EXERCISE DETAILS:
Please reproduce the listing below word for word, from its first line through the line holding "(1284, 60).", both included.

DATA FOR THIS TASK:
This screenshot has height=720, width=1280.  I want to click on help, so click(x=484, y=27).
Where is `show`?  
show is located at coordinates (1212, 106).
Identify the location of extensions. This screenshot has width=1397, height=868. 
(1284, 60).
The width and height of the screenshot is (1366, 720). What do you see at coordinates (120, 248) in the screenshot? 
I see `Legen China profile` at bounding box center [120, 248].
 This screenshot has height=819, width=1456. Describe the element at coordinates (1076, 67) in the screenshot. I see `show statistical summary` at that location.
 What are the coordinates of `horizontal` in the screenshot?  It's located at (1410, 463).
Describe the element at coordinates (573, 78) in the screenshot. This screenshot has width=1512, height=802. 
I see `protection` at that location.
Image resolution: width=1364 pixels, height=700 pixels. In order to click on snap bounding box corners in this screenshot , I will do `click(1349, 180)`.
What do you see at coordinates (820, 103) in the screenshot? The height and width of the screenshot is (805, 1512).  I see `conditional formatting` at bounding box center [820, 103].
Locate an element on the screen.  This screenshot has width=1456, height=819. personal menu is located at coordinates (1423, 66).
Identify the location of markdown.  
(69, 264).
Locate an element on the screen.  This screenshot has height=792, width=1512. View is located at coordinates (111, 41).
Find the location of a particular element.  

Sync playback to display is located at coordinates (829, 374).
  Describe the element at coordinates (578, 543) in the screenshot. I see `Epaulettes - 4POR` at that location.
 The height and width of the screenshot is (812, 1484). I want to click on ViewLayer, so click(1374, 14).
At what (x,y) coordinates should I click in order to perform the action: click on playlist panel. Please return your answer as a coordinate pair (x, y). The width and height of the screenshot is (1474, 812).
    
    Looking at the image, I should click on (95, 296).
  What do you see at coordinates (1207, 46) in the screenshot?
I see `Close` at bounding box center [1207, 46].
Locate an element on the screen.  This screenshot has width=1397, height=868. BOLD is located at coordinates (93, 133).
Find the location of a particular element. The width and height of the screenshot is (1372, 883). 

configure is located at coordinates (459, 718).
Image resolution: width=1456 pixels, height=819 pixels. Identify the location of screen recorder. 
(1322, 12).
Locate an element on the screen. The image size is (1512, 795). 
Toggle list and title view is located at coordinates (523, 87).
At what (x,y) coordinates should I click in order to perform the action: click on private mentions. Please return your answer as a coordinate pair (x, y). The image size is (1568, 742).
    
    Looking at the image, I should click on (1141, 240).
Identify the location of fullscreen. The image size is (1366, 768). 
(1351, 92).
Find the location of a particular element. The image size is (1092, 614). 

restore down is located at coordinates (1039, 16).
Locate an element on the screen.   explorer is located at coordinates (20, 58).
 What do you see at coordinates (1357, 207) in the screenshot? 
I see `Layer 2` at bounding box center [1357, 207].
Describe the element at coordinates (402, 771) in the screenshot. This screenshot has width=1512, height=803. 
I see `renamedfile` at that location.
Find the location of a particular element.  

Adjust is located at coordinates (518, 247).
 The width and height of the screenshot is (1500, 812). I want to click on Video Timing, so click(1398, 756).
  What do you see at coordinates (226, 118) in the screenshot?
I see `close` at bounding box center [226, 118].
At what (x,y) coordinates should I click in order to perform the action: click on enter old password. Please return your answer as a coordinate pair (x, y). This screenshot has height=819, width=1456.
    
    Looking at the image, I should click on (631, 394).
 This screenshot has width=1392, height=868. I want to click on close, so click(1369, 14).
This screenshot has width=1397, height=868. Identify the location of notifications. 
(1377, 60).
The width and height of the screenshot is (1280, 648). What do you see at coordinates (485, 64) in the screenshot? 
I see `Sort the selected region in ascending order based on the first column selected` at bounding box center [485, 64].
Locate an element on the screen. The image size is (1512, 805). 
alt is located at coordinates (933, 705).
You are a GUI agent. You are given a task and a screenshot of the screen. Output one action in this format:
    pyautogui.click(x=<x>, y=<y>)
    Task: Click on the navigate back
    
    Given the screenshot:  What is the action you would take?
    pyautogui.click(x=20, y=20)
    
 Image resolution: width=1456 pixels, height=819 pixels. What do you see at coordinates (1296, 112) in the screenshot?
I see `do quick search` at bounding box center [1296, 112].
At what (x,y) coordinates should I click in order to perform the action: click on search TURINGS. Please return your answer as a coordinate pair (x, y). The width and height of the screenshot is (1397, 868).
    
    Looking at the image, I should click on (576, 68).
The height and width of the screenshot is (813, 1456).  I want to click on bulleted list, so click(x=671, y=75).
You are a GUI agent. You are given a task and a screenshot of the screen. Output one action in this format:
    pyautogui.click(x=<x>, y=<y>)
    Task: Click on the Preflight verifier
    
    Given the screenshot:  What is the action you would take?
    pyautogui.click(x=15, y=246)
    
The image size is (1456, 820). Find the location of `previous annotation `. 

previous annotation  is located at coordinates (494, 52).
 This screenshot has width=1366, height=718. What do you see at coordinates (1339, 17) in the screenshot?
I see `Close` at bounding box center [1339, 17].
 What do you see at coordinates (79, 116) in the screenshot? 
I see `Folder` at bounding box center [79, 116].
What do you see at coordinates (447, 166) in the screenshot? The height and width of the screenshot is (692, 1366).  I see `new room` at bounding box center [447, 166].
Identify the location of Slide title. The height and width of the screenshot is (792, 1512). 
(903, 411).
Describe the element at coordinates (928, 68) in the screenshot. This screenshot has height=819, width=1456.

SOLUTION TO THIS TASK:
This screenshot has height=720, width=1280.  I want to click on help, so click(x=484, y=27).
Where is `show`?  
show is located at coordinates (1212, 106).
Identify the location of extensions. This screenshot has width=1397, height=868. 
(1284, 60).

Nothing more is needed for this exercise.